**Activity**
Reproduce exactly the line that contains "Given: Switch to the 写入模式 tab" and every line after it through the end of the records below, leaving out all pictures.

========

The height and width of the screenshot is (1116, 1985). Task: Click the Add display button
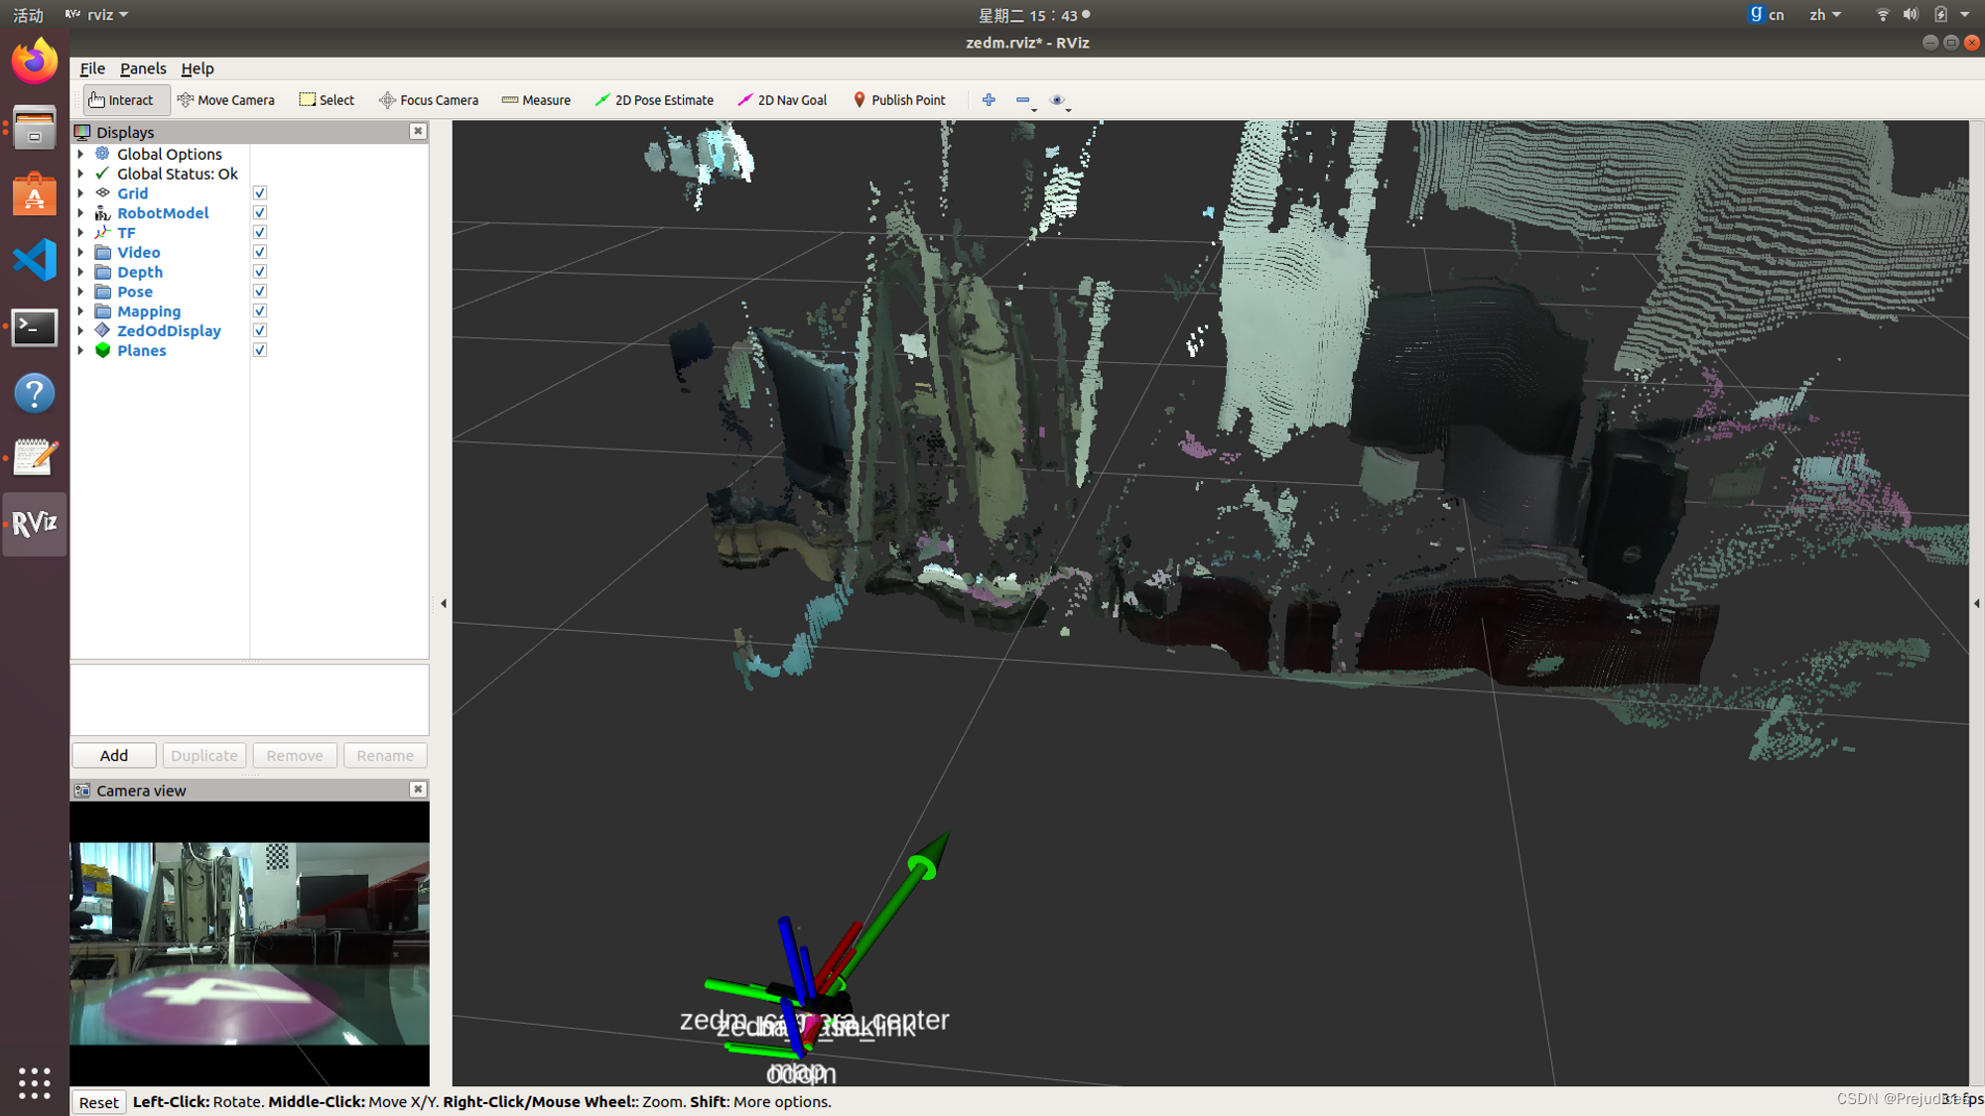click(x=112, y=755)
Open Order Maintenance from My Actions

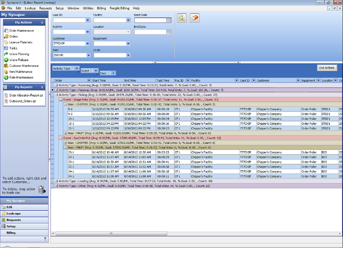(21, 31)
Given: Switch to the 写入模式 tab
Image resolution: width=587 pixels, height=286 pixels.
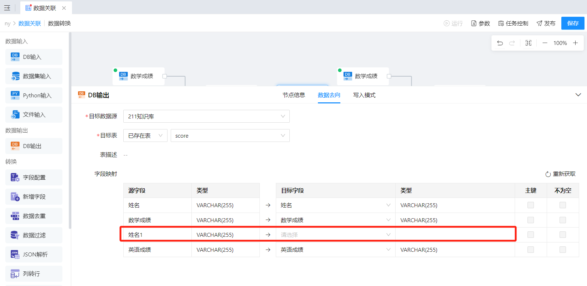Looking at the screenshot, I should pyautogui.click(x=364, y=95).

========

**Task output**
Given: Switch to the 写入模式 tab
Image resolution: width=587 pixels, height=286 pixels.
Looking at the screenshot, I should pyautogui.click(x=364, y=95).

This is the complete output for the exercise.